Others, though, do something that is arguably much worse: They suggest that Jobs’s failings as a person, rather than impeding his legend, actually bolster it. His uncompromising vision, his unapologetic bullying, his tendency to prioritize the needs of computers over the needs of people—all of that, the thinking goes, was somehow necessary. Jobs’s assholery, like his mock turtlenecks and his New Balance running shoes, made him who he was, and thus helped to make Apple what it was. Jobs could be a jerk in the normative sense because he could be a jerk in the narrative. His successes justified his failings.
The Man in the Machine rejects those easy tautologies. Here Jobs’s flaws are not just a footnote, but a focus. Gibney interviews Jobs’s confederates and his critics and his betrayees, including former bosses (the Atari founder Nolan Bushnell), former friends (the early Apple engineer Daniel Kottke), former girlfriends (Chrisann Brennan, the mother of his daughter), former employees (the engineer Bob Belleville), and current critics (Sherry Turkle, the prominent skeptic of tech utopianism). We get analysis after analysis of Jobs the Jerk, some of them frank (Turkle: “He was not a nice guy”), others accommodating (Bushnell: “He had one speed: full on”), others resigned (McKenna: “I think that Steve was very driven and would very often take shortcuts to achieve those goals”), others indignant (Belleville: “Steve ruled by a kind of chaos: He’s seducing you, he’s ignoring you, and he’s vilifying you”), others angry (Brennan: “He didn’t know what real connection was, so he made up another form of connection”).
Each summation, each person, is a reminder of the sacrifices Jobs imposed on his co-humans in the name of human connection. As Gibney puts it: “How much of an asshole do you have to be, to be successful?”
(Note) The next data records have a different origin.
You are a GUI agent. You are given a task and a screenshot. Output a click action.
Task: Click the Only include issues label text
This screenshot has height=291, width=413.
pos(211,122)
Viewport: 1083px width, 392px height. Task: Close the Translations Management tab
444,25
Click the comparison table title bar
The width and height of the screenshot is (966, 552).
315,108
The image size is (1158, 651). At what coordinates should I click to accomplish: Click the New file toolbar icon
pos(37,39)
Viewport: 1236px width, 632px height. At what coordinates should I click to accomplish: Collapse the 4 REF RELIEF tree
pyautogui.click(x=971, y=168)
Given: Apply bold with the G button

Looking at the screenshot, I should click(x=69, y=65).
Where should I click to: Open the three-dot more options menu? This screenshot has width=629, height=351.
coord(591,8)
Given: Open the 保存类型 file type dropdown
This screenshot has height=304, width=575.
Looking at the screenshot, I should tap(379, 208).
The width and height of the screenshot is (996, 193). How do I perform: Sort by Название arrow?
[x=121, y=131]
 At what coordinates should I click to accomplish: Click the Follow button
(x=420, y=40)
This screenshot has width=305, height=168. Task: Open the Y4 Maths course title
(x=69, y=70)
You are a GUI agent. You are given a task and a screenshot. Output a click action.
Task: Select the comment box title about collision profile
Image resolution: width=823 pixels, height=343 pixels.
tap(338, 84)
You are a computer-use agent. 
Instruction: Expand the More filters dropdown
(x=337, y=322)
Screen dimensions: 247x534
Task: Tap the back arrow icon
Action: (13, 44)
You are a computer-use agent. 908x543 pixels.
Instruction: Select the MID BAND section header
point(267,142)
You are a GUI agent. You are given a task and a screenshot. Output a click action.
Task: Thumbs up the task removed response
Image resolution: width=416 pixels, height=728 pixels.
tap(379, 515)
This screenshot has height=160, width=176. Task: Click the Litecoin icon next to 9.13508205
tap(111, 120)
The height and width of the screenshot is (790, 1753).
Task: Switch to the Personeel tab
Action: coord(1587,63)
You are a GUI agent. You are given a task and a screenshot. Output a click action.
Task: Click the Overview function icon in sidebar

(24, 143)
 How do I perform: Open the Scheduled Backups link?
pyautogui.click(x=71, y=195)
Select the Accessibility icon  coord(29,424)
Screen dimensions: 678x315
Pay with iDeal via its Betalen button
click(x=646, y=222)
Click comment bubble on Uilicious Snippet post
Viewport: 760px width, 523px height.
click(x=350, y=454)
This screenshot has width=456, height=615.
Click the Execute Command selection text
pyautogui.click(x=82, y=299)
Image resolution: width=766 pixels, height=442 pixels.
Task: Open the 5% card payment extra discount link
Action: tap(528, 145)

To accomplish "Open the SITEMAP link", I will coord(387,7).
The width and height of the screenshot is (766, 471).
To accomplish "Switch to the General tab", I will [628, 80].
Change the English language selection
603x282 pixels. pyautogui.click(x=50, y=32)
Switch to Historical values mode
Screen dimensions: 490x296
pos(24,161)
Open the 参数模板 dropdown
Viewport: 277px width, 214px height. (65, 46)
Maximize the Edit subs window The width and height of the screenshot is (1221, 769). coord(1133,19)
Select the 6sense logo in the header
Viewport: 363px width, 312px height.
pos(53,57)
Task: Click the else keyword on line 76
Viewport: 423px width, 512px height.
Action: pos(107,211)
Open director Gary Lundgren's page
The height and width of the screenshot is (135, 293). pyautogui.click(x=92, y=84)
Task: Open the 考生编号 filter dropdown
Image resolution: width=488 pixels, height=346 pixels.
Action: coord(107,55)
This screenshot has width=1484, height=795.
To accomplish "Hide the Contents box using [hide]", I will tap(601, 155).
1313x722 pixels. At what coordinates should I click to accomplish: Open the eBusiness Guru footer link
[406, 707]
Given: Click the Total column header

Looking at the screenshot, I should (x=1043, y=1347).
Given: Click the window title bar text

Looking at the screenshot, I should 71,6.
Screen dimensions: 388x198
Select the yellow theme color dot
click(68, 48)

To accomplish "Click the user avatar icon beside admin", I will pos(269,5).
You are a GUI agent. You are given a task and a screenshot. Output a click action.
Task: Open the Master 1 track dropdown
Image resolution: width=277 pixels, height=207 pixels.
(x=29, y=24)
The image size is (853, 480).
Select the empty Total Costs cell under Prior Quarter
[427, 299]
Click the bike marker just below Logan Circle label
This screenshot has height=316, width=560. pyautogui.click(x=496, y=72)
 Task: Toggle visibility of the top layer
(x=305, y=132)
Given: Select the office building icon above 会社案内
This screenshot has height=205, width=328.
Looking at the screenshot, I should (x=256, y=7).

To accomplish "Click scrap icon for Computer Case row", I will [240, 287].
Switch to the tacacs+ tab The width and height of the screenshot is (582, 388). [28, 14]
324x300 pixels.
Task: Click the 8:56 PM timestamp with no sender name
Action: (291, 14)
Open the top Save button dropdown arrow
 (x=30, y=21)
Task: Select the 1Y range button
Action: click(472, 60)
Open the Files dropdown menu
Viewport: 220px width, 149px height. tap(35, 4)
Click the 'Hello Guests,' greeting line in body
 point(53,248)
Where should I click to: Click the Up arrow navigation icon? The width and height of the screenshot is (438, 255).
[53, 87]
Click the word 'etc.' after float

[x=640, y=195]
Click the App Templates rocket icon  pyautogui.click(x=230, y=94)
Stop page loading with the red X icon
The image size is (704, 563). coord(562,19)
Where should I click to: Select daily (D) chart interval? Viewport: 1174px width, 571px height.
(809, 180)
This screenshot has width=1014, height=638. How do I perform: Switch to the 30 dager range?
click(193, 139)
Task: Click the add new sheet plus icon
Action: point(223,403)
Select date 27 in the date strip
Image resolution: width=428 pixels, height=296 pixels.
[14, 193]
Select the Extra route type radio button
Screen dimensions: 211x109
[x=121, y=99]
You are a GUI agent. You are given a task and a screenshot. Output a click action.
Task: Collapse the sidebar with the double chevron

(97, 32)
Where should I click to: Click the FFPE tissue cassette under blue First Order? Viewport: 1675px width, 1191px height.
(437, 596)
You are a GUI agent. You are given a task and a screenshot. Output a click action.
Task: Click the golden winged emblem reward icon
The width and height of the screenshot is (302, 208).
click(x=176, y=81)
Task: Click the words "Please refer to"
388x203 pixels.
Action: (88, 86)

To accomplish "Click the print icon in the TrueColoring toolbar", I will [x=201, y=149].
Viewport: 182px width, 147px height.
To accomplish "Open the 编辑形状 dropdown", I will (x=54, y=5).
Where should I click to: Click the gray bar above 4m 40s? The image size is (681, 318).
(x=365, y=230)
The most intriguing interviewee, though, and perhaps the most damning, is Jobs himself. Gibney obtained previously unseen footage of the deposition Jobs gave to the SEC in 2008 concerning Apple’s options-backdating scandal—and the footage, spliced between scenes, functions as a kind of refrain throughout the film. In it, Jobs, clearly annoyed at having to submit to such questioning, occasionally cooperates with the SEC lawyer, but mostly fidgets and sulks and glares. At one point, he tucks his jeans-clad legs up onto his chair, reconfiguring his body into an upright fetal position. At another, when asked why he would want Apple’s board to offer him backdated stock options, he replies, “It wasn’t so much about the money. Everybody likes to be recognized by his peers.” He adds, “I felt that the board wasn’t really doing the same with me.”